Anders Lindblad is the president and CEO of Ericsson Middle East. Executive sat with him to discuss telecoms in the region.
Why are your clients choosing Ericsson over Huawei? Huawei is working very hard.
Overall I would say we are already in the undisputed lead in the telecom industry and that’s of course a privileged situation to be in. Of course when you are a market leader, I think, that comes with some responsibility, if you want to stay a market leader. And that means that you have to invest in research and development. You have to invest in getting the best people. [This long-term stratgey is] not for Ericsson, it’s for the society, for other businesses. Comparative advantage is all about who has more information about the consumers.
You are providing and also assisting the operator at managing their data.
The consumer data is the operator’s. It’s not ours. So of course what we can do is to extract some behaviors etc., which we do with the operators to look at trends and how consumers behave. But that’s what we do — not directly — by utilizing the data from the operators. So I think when it comes to the basket of the consumers, it’s more our customers who are in the forefront in making sure that we can utilize that kind of information and aggregate that in a way so that it becomes appealing to the consumers.
Are we going to see operators outsourcing consumer trends or this decoding of the data that they have? Is this a service you’re going to provide?
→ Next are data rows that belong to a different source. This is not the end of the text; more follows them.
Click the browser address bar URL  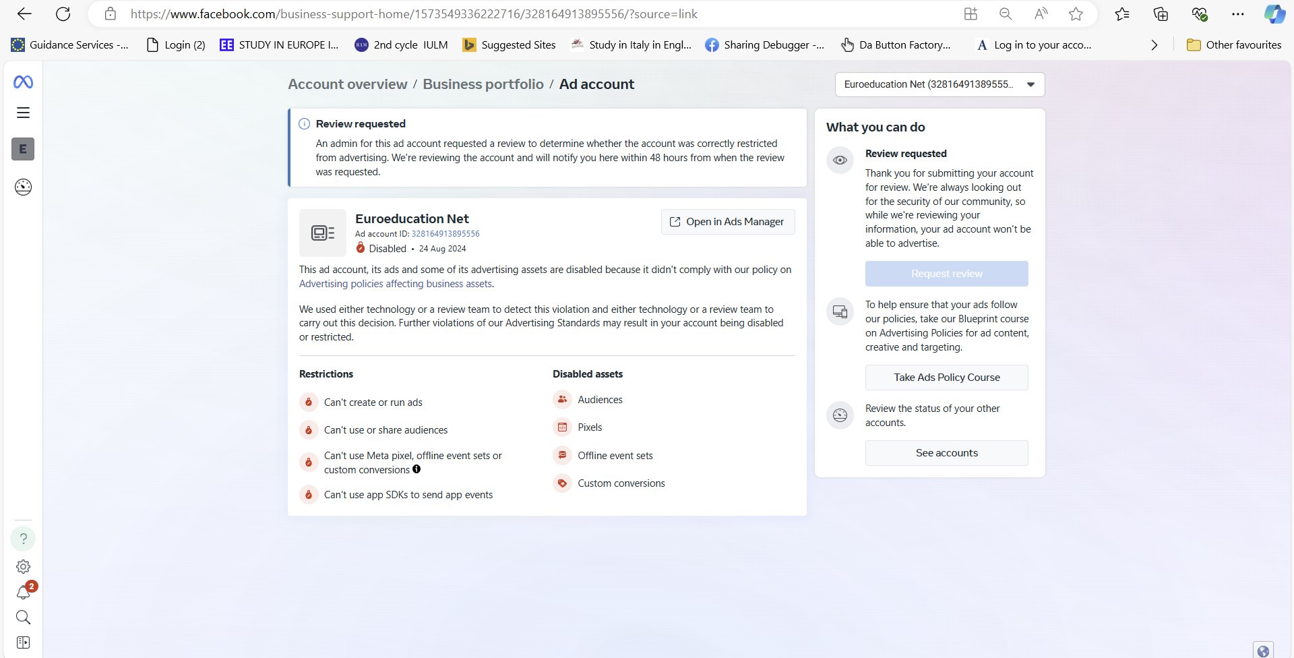[x=414, y=14]
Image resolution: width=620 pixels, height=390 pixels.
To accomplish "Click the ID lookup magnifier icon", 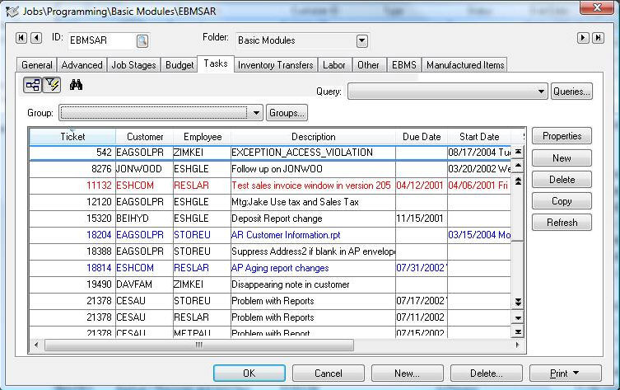I will click(142, 40).
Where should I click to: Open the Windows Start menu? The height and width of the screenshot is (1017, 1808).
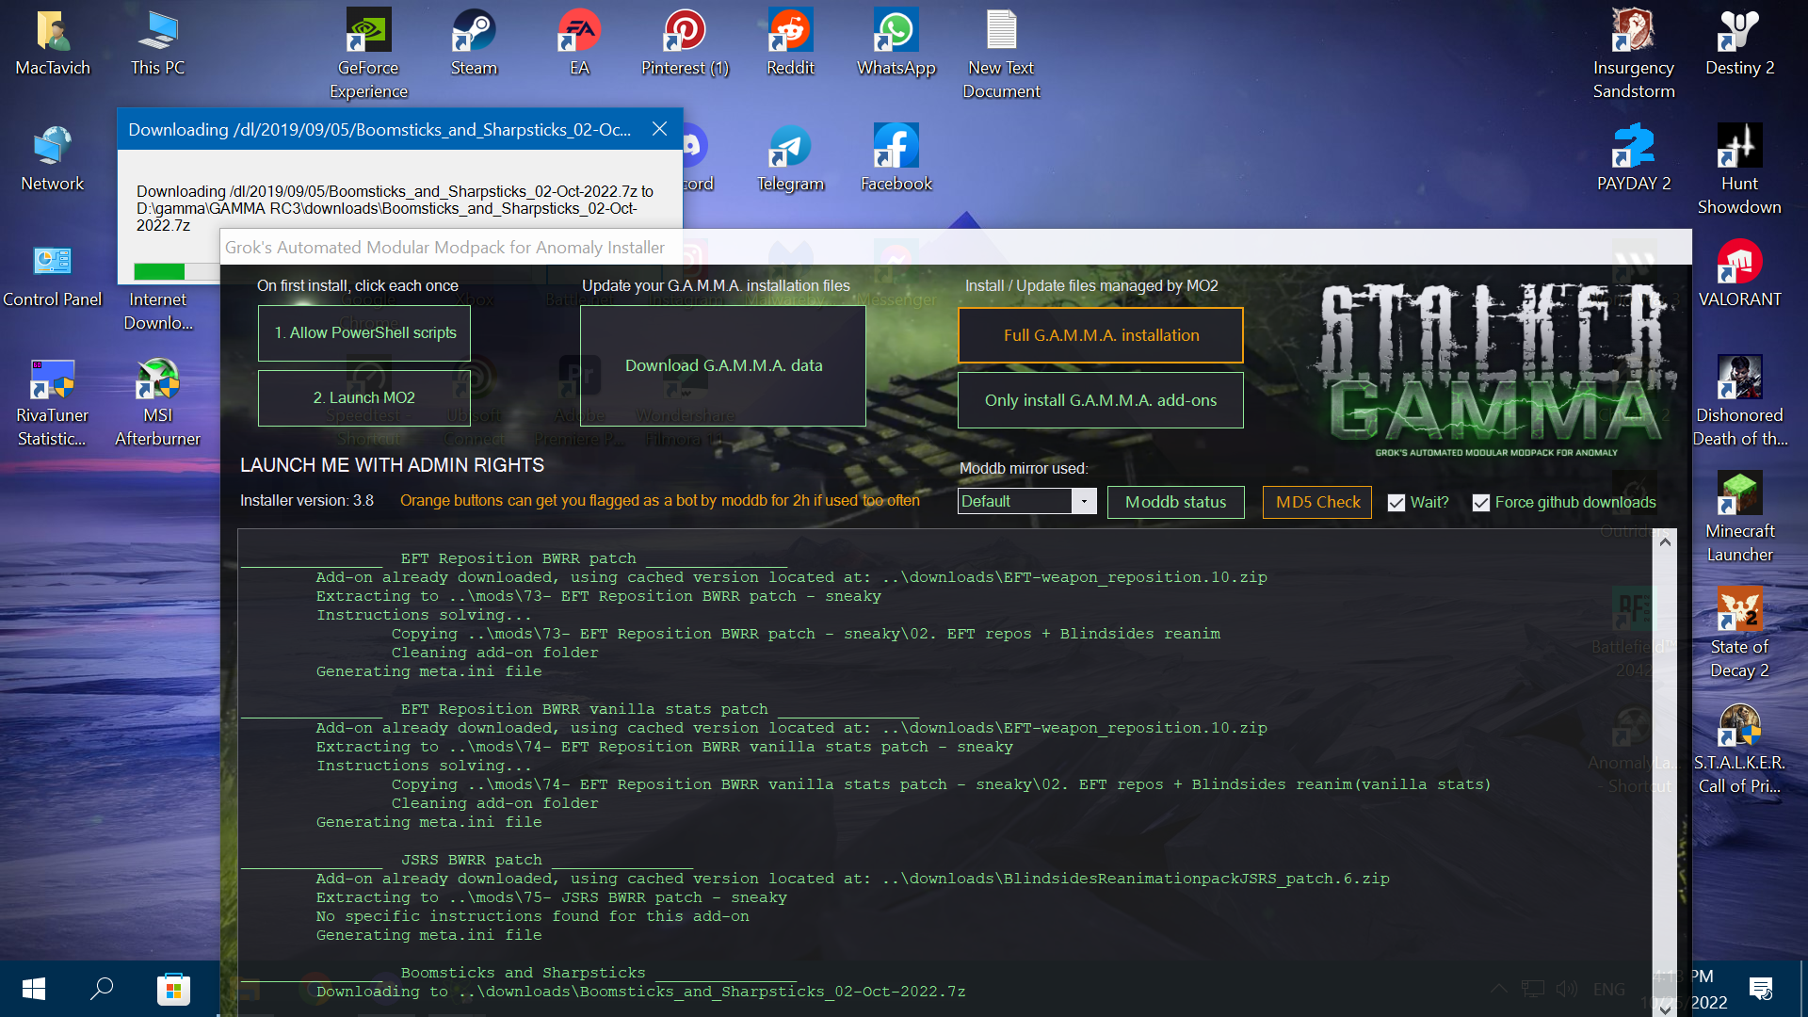tap(33, 989)
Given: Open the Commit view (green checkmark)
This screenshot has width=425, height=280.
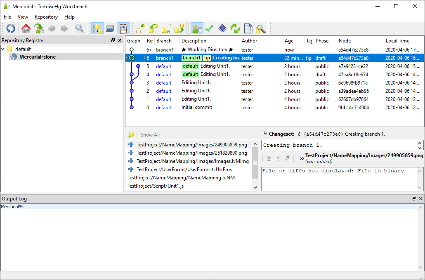Looking at the screenshot, I should (x=210, y=28).
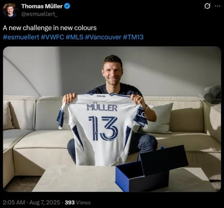Open Thomas Müller's profile avatar
This screenshot has width=224, height=208.
tap(10, 10)
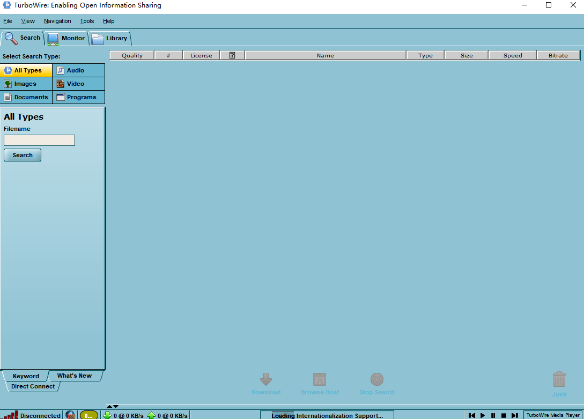Click the yellow bandwidth indicator oval
The width and height of the screenshot is (584, 419).
(x=89, y=415)
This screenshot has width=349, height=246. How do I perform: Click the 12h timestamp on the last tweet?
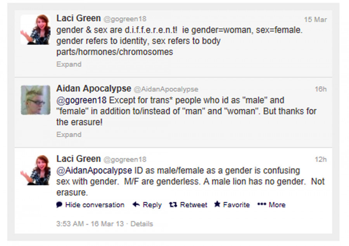pos(320,159)
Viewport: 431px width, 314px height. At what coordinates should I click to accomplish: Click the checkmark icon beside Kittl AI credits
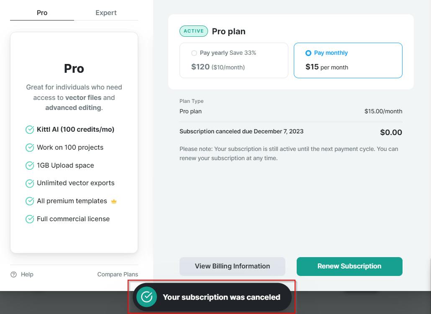click(30, 130)
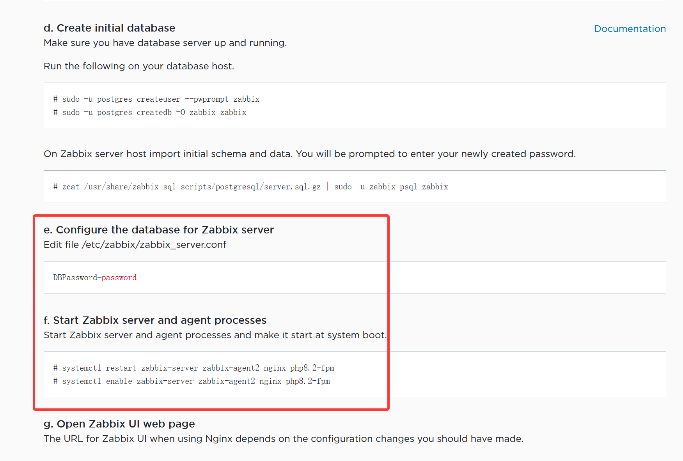Screen dimensions: 683x461
Task: Click the 'Edit file /etc/zabbix/zabbix_server.conf' text
Action: pyautogui.click(x=135, y=245)
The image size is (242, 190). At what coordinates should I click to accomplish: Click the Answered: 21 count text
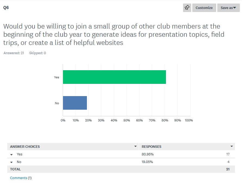click(x=14, y=53)
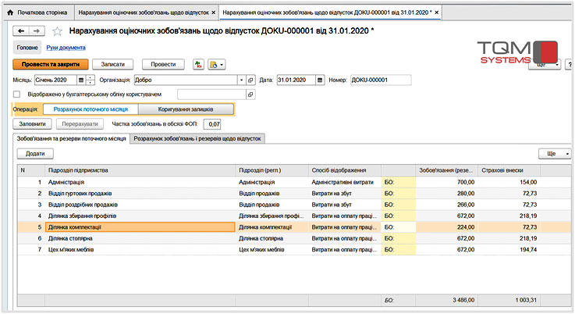The width and height of the screenshot is (575, 314).
Task: Expand the Організація dropdown list
Action: click(x=241, y=80)
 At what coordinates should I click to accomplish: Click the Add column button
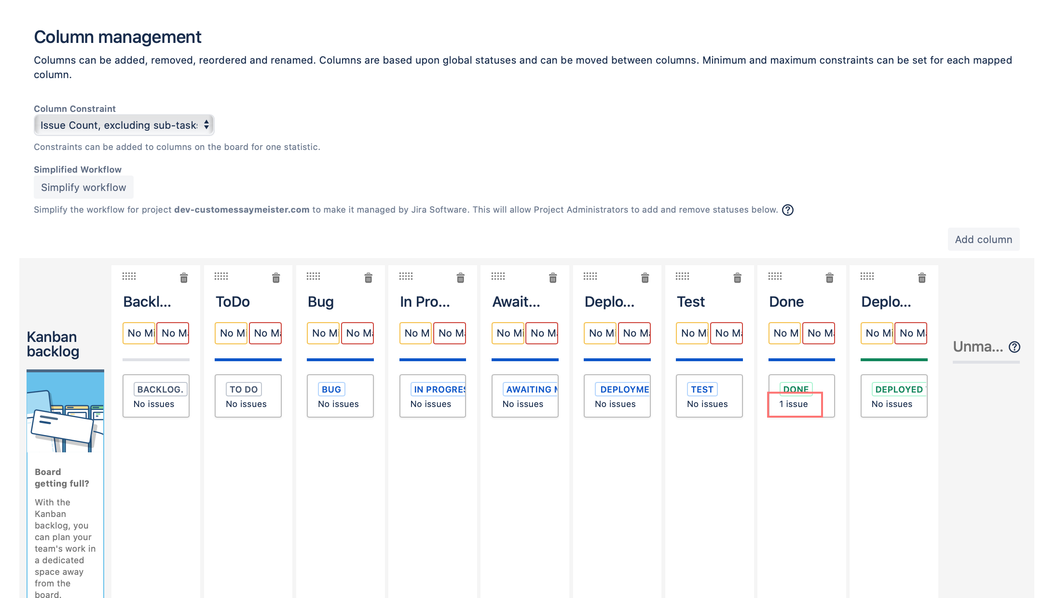coord(983,239)
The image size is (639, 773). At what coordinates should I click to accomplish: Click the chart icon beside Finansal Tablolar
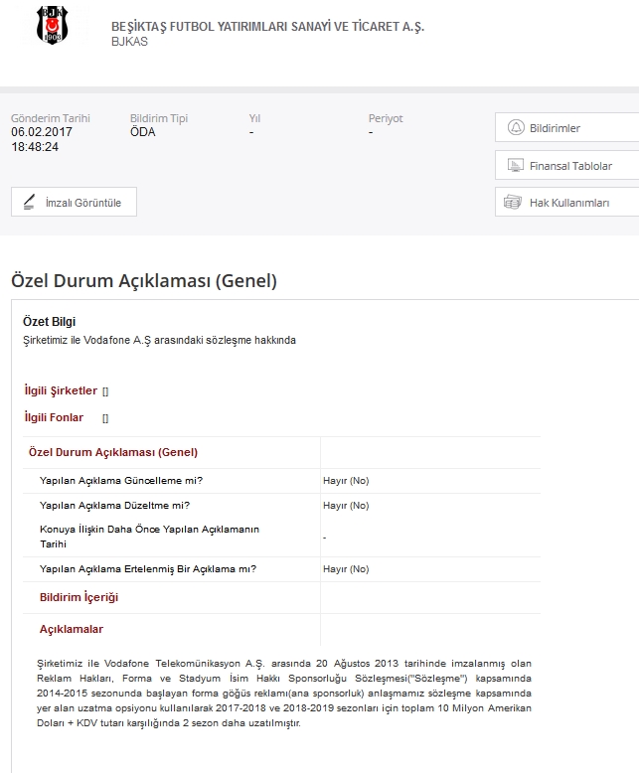(x=515, y=166)
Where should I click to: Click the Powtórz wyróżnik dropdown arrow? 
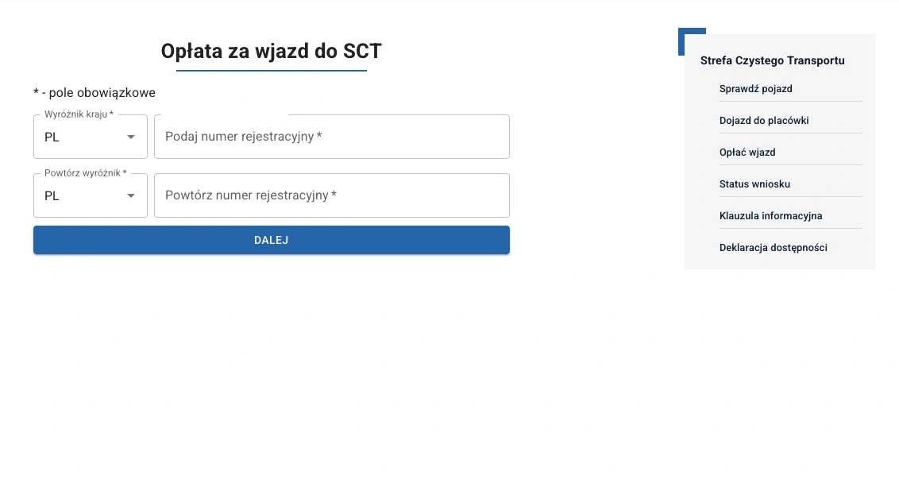point(131,196)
We're practically starting to see two extremes of operator types. For the last 120 years every operator did the same thing. That is changing since the value chain here is maturing — which means that to create the same revenues and profits or defend their position, operators need to start to compete with other value chains. When they do that, it becomes less relevant for them to operate a network and that’s where we feel we have a space to fit into. Some operators say, “I’m an operator. I don’t want to complicate my business problems. I want to stay, to own my network and to operate my network.” They don’t outsource, typically, to us. So I think that in the end, when the operator decides to climb the value chain, we have an opportunity to fall off. If they don’t, they’ll continue to compete.
Have you ever taken a project at a loss?
That’s a decision you have to take, especially when you’re expanding. I mean the classical one where you expand with your existing customers with new solutions, or you take your solutions to new customers. When you do that, you’re competing at a green field and you have to think like a green field. You have to invest six months, twelve months to be able to get the benefit long-term. I never take a bad deal that is a bad deal over a very, very long period. That, we try to avoid.
How much do management services account for your balance sheet or your turnover?
I would say that we are around 15 percent of our revenues. We reported now the yearly revenue of 2012 was $15 billion. And on that revenue base roughly 15 percent or 13 percent were management services. That has gone from a single digit percentage — a low single digit percentage — to actually become a relevant two-digit number.
Knowing the value of intelligence that could be obtained through companies like Ericsson or the operators themselves, how worried should we be? You managed Israel…
We put the highest standards on technical state-of-the-art technology when it comes to creating the security infrastructure as we possibly can. I think that our software and the way we treat data in our technology solution is extremely rich. That is a distinction of course between what we do and then how people sometimes use our equipment. They are the regulators. So I think that, I cannot think of any country now that doesn’t have a very strong opinion on how they actually managed that, and there is regulation in each country. And we try to of course make sure that we do not sell equipment that we believe can be of risk when it comes to these kinds of things. In the end, if somebody wants to do something bad with your technologies, they can always do that. But the positive, the technology for growth really outweighs the risks.